The outputs of the transaction are available for prune-able OP_RETURN data commitments. In order to meet requirement #1 and #2, a soft-fork validation rule is added such that any block containing two such special-form transactions with the same commitment type is rejected, and the anyone-can-spend outputs of the form <type> OP_EQUAL must be present for each required commitment, in order to provide an output to be spent COINBASE_MATURITY blocks later. It is suggested that one data commitment be set aside for the purpose of document timestamping, merged mining, and other applications which do not need additional validation rules. This patchset sets aside the OP_0 commitment type for this purpose.

@maaku
Copy link
Contributor Author

maaku commented Mar 28, 2014

And immediately after making the pull request I realize half of it is missing - CreateNewBlock needs to be updated to create the required commitment outputs. I will make that fix.

@luke-jr: Any required commitment increases the block size linearly, by the very nature of what you are doing. By adding a commitment to a block you have to at the very least add the bytes of the hash you are committing. This does it in a way which is more performant and immediately pruned from the UTXO set. And I think you may have misread req 1. My intent was that given the entire block or some transaction(s) in a Merkle proof, you know what to scan for to find the commitment.

The best system for coinbase commitments is p2pool's method. Such an approach is really not ideal. Beyond midstate being an ugly hack (not the least because some library SHA-256 implementations don't expose the necessary functionality to verify), it is also not performant. It would require the proofs to carry 32 bytes of midstate data, plus an average of 32 bytes of data prior to the commitment, and some metadata to indicate the start of the commitment within the string. That is 65 bytes of overhead plus the commitments which follow that you don't care about, which could be sizable in itself. This is a rather large waste of space, especially for applications which demand compact proofs, e.g. merged mining headers and compact spv proofs.

@maaku
Copy link
Contributor Author

maaku commented Mar 29, 2014

Fixed CreateNewBlock() to include required commitments, and 'getblocktemplate' RPC command to include a 'budgets' field which mandates any required transaction outputs beyond the miner payout.

@petertodd
Copy link
Contributor

It would require the proofs to carry 32 bytes of midstate data, plus an average of 32 bytes of data prior to the commitment, and some metadata to indicate the start of the commitment within the string.

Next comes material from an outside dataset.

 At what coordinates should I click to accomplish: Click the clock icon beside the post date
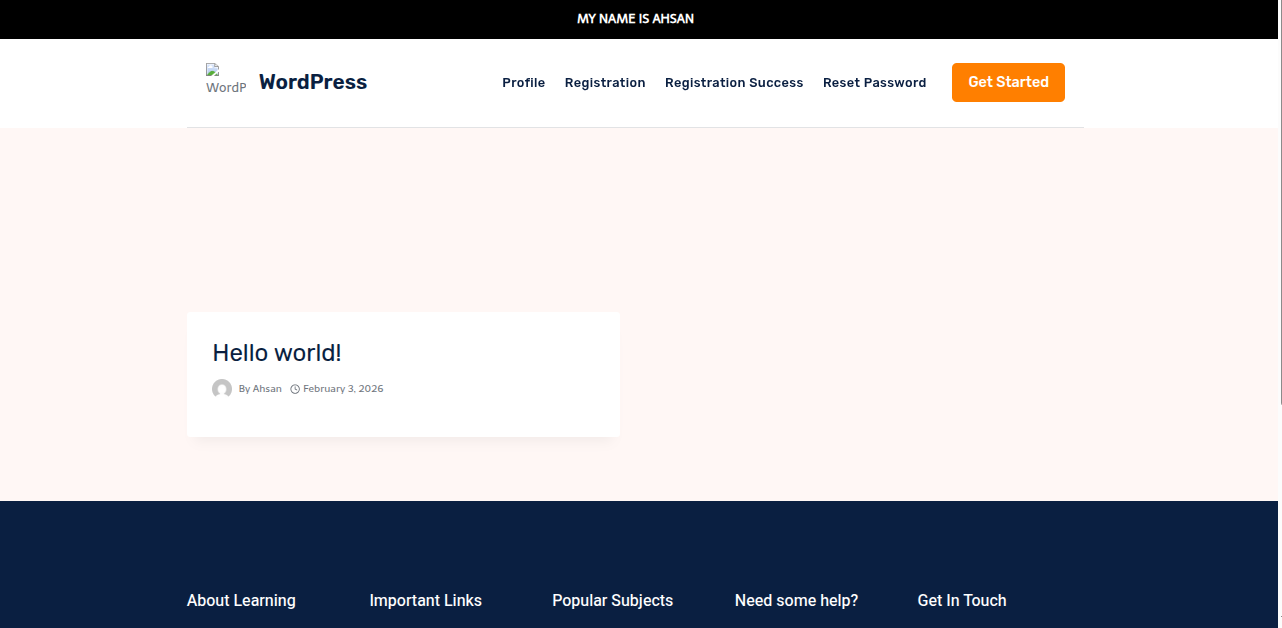[293, 388]
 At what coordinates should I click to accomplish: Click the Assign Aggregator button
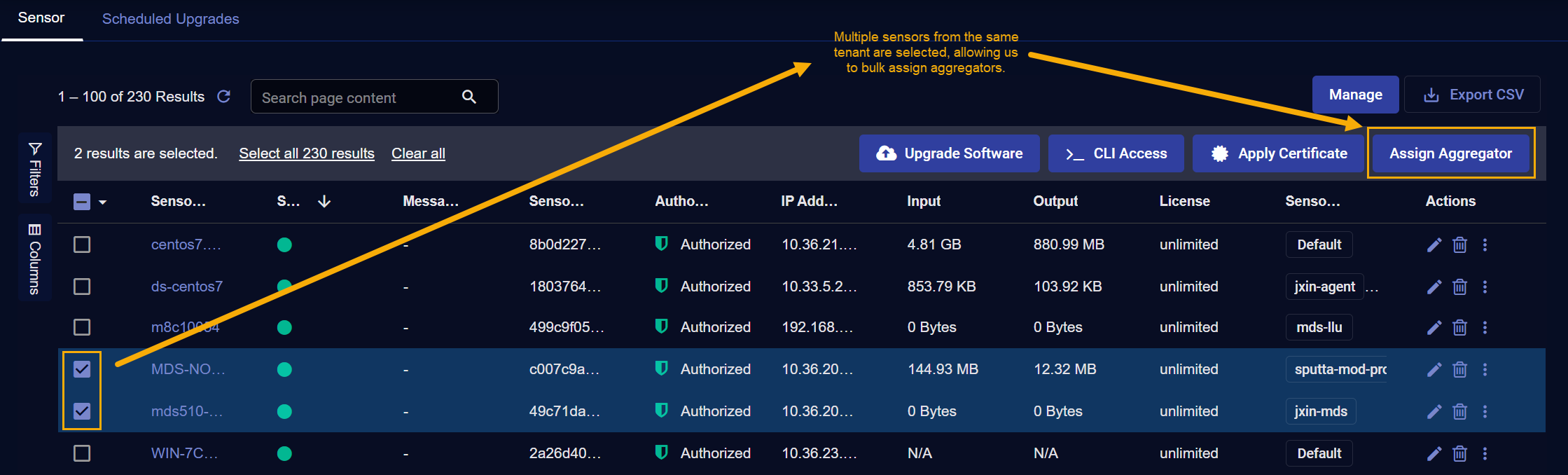coord(1450,153)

That is 65 bytes of overhead plus the commitments which follow that you don't care about, which could be sizable in itself. This is a rather large waste of space, especially for applications which demand compact proofs, e.g. merged mining headers and compact spv proofs.

What does this overhead work out to as a % of the total cost of the proof? Also, if I need more than one commitment proof for my application, what is the total size of all proofs with your scheme vs. committing to a binary radix tree of commitments?

@maaku
Copy link
Contributor Author

maaku commented Apr 1, 2014

Well a proof is just 80 bytes block header + untaken Merkle paths + extra data at the (sub-)transaction level + a few bytes metadata. So for just the coinbase and one commitment that is 80 + 32 + 1-2 bytes. That's about 50% increase on a minimal block, but percentage-wise that's a worst case since the overhead is constant but the proof size increases logarithmically with the number of transactions. With a 1000 transactions in the block it is a 16% increase. Still significant.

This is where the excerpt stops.